Report how many lines in the records below hold "target", with no other output.

● **Stored records**:
▼▼▼
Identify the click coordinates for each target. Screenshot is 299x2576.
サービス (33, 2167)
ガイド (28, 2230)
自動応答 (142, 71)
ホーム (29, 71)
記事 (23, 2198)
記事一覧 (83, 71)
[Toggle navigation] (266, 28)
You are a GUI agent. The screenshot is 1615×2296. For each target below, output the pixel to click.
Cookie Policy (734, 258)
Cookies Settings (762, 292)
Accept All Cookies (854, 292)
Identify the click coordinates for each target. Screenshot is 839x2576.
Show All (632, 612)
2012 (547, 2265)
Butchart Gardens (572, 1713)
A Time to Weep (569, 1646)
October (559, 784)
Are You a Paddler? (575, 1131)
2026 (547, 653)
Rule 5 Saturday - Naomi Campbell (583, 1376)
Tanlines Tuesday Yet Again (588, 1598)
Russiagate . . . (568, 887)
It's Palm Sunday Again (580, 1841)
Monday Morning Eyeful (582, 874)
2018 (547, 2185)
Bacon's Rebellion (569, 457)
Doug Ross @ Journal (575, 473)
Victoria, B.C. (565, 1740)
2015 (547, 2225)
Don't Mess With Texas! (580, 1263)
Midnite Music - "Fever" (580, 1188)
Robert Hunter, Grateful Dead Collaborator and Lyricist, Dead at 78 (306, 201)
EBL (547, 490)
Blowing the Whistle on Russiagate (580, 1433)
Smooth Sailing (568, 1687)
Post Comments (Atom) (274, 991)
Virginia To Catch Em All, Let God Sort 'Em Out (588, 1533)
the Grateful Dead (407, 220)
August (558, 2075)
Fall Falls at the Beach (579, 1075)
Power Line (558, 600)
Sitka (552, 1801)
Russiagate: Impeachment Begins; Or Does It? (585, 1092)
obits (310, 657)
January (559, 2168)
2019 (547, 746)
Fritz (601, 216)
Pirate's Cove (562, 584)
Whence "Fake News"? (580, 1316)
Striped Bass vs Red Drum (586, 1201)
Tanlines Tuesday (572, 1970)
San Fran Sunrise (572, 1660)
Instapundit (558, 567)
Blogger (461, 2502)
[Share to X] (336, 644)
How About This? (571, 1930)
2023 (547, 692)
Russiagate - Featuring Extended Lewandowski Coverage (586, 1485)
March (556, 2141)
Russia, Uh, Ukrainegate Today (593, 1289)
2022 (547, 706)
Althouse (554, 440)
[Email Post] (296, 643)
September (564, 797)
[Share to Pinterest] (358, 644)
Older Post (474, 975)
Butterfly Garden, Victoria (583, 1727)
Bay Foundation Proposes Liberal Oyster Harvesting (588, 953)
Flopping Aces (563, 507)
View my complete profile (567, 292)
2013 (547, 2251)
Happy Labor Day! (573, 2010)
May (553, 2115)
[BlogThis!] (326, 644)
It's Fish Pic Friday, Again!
▲▲▲
● **RESPONSE TO THE EXERCISE**: 3